Padahal ulama sepakat bahwa keputusan penguasa (hakim) tidak boleh ditentang dalam masalah-masalah ijtihadiyah, demi kemaslahatan hukum (al-Amidi, al-Ihkam, IV, 203). Dan ketetapan penguasa bersifat wajib ditaati sekaligus menghapus berbagai perbedaan pendapat (Badr al-Din al-Zarkasyi, al-Mantsur fi al-Qawaid, II,59).

Menurut penulis, ada beberapa kemungkinan mengapa sikap enggan itu terjadi. Pertama, kontaminasi arus pemikiran pluralisme. Ada kecenderungan ingin tampil berbeda. Secara normatif, sikap ini didukung dalil yang cukup populer yang berbunyi: "Perbedaan pendapat umatku adalah rahmat." Padahal, ini adalah hadis yang tak berdasar sama sekali (al-Albani, al-Silsilah al-Dha'ifah, I, 141).

Al-Suyuti pun gagal menemukan sanad Hadits tersebut (al-Jami' al-Shaghir: 1243). Namun tetap saja Hadits ini digunakan sebagai pembenar untuk setiap perbedaan, bahkan yang mengarah pada penyelewengan agama.

Kedua, fanatisme kelompok. Ada kecenderungan membela kelompok jauh lebih penting dibanding mencari kebenaran. Dorongan ini acap kali muncul khususnya dalam suasana kompetitif dalam forum adu argumentasi.

Ketiga, egoisme pribadi. Tanpa harus mengarahkan telunjuk kepada orang lain, secara pribadi, kita sering mendahulukan ego pribadi meski dasar dan dalilnya tidak kuat. Dorongan seperti itulah yang bila muncul dapat menutup pintu sepakat dengan pihak lain. Anehnya, kita tetap memunculkannya meskipun kita tahu risikonya tidak ringan di hadapan Allah SWT sebagai tindakan sombong (kibr).
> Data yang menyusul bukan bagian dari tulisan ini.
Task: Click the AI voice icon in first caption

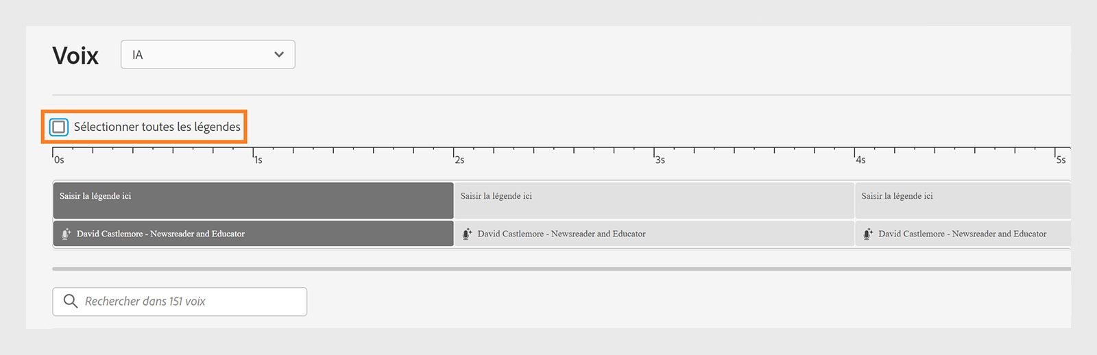Action: pos(66,234)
Besar harapan penulis akan adanya kesepakatan serta persatuan umat terhadap masalah Ramadhan atau 1 Syawal. Kesepakatan sebaiknya harus tetap di bawah imam, amir (penguasa). Bagaimana jika tetap ada yang berpendapat lain?

Imam Syafi’i, dalam Majmu’ Fatawa Ibnu Taymiyah (juz 6 halaman 65) mengatakan, “Kalau ada orang yang melihat (hilal) kemudian persaksiannya tidak diterima imam, maka dia wajib tetap berpuasa, tetapi sirri (sembunyi).”

Karena itulah di beberapa negara seperti Arab Saudi, Mesir dan Timur Tengah, perselisihan seperti ini belum pernah kita jumpai.

Akhirul kalam, sungguh kekuatan ada dalam persatuan dan keruntuhan pasti terjadi akibat perpecahan. Tak ada yang dapat disebut berhasil dalam berbeda pendapat, berhasil hanya tepat untuk sebuah akhir adalah sebuah kata “sepakat.”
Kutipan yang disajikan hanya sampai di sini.